Hüzünleri, sevinçleri, acıları… İnsanın ruhundan kopan bir parçadır bir damla
gözyaşı. Kalbin taşıyamadığı ağırlığın dışa vurulmasıdır.
Sevdiğini kaybetme ihtimaliyle tir tir titreyen bir yüreğin
gözyaşlarına şahit oldum ben. Sevdiği kadının kanına bulanmış elleriyle Tanrıya
yalvaran, onu bir kerecik daha görebilmek için çırpınan…
Aşık olduğu açelya çiçeğinin solmasından korkan bir serçenin
gözyaşlarını gördüm ben. Onu koruyamadığı için kendisini suçlayan, atışında
huzur bulduğu kalbin onu bırakması ihtimaliyle yanan…
Kulaklarına işleyen o kurşun sesini duyduğu andan itibaren o
da vurulmuştu. Sevgilisinin yerde yatan bedeninin yanına çöktüğünde, onu
doktorun yanında bırakıp kapının ardına geçtiğinde, ufacık bir haber için
saatlerce beklediğinde… Bu süre içinde bir değil bin kere vuruldu Leon.

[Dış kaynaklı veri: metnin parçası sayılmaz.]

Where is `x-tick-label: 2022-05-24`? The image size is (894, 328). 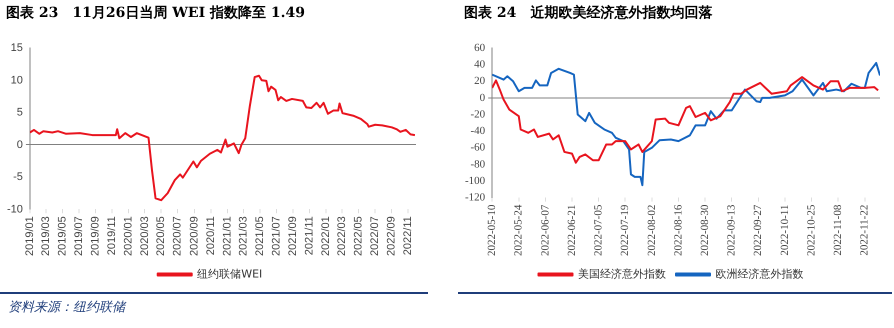 x-tick-label: 2022-05-24 is located at coordinates (518, 230).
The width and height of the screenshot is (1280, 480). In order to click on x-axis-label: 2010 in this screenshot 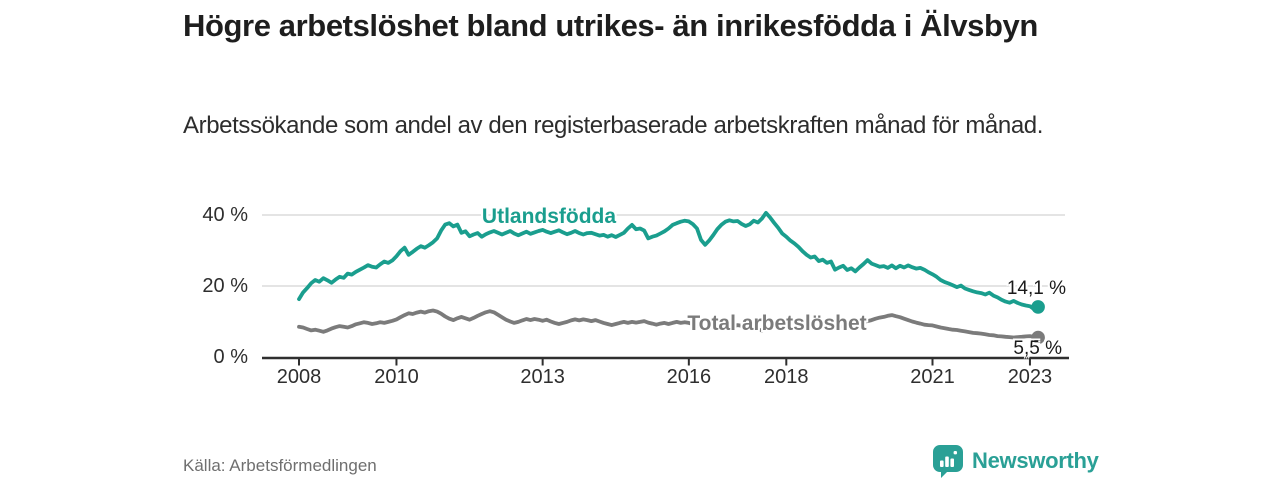, I will do `click(396, 377)`.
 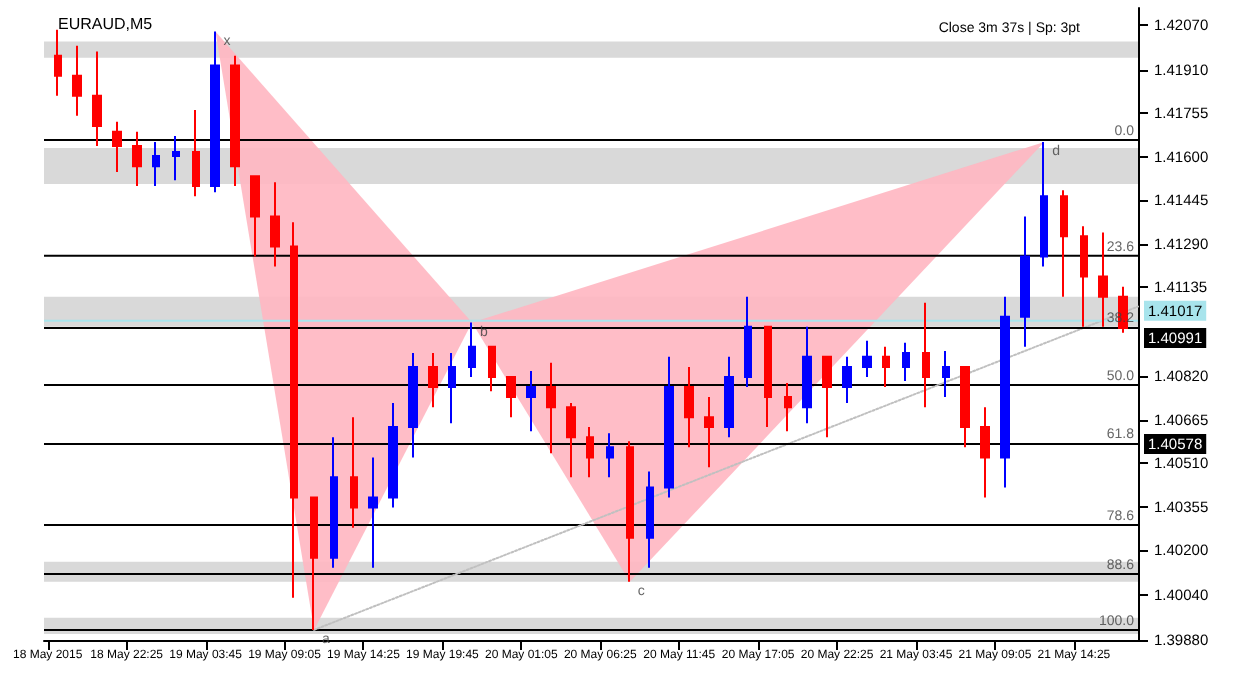 What do you see at coordinates (106, 24) in the screenshot?
I see `chart-title: EURAUD,M5` at bounding box center [106, 24].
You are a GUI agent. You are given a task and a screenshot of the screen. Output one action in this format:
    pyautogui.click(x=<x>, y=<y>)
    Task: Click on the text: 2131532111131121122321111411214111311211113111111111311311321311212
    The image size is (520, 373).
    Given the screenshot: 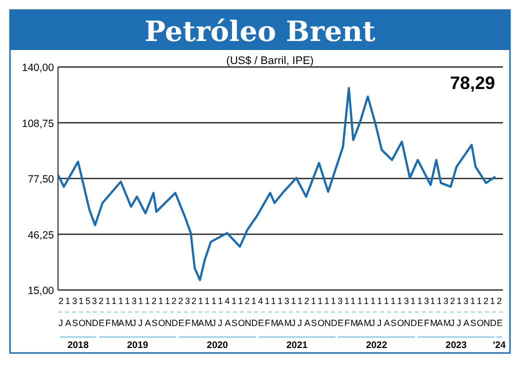 What is the action you would take?
    pyautogui.click(x=280, y=301)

Defalarca ölüp defalarca dirildi.
Onu yalnız bıraktığı için vicdan azabıyla yanıp kavrulurken
geçmişten gelen bir anıya tutundu. Sevgilisinin çocukluğundan gelen o anıya. Açelyasının
gözlerini anımsatan o gözlerden bu anıyı dinlerken bir kez daha anlamıştı Leon.
Aşık olduğu kadının alamet-i farikası, bitmek bilmeyen inadıydı.
Gök kubbe ne kadar kararırsa kararsın ışığını bulurdu Hilal.
Ne kadar yorulursa yorulsun dönmezdi yolundan, kavuşurdu aydınlığa. Açardı gök mavisi gözlerini, yine aşkla
bakardı ona. Yalnız bırakmazdı onu bu savaşın ortasında.
Gözleri kapalı sevgilisinin elini tutarken buna inanıyordu,
böyle ayakta duruyordu Leon. Biliyordu, Smyrna uyanacaktı. Uyanacak, yeniden
elini tutacak ve güzel kalbiyle onu sarmalayacaktı. Kimsesi yoktu ondan başka.
Ne annesi, ne babası ne abisi vardı yanında. Bir başınaydı Smyrna’da.
Karşılıksız sevgi ne demek onunla öğrenmiş, onun elinden
tutarak düşmüştü aşka. Ve nihayet beklenen oldu. Smyrna masmavi gözlerini açtı,
onu bekleyen ailesi ile kucaklaştı. Ama daha farkında olmadıkları bir şey
vardı. Kurşun, vücudundan çıkmadan daha derin bir yara açmıştı.
Peki bu yara nasıl kabuk bağlayacaktı? Daha fazla acıtmadan
kapanacak mıydı? Smyrna eskisi gibi ışıldayacak mıydı?